───── Input material ─────

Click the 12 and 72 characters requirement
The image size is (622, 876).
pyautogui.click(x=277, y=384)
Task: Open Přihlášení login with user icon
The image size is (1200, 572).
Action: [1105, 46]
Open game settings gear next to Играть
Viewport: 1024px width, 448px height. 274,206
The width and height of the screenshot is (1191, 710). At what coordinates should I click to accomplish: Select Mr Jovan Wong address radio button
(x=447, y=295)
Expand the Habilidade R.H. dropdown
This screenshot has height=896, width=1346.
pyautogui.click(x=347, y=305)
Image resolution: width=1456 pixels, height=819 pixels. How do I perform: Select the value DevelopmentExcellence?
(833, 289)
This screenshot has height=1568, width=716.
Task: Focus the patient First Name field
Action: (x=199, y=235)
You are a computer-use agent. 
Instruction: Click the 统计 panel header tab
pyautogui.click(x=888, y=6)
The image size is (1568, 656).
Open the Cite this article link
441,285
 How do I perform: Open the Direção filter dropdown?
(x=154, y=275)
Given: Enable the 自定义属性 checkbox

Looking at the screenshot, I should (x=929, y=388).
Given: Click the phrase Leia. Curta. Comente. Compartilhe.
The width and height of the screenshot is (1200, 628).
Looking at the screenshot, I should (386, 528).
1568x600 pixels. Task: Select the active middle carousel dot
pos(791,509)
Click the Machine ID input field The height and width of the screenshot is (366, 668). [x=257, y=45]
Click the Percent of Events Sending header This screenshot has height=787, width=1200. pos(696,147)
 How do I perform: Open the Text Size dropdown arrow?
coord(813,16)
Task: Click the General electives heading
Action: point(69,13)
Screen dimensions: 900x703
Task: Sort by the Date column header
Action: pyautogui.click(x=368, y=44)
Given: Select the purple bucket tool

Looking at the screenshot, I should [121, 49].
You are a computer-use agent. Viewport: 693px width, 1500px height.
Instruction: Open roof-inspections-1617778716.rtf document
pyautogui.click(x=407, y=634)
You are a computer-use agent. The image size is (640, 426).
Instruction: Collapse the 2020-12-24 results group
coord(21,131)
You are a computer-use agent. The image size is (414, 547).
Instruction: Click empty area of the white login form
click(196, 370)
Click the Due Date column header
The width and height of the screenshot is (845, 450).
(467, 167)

─────

Exercise directions =>
The answer should consist of all lines from the records above that hold the word "computer".

Your response =>
You are a computer-use agent. 
You are a computer-use agent. Viewport: 693px width, 1500px height.
You are a computer-use agent. The image size is (640, 426).
You are a computer-use agent. The image size is (414, 547).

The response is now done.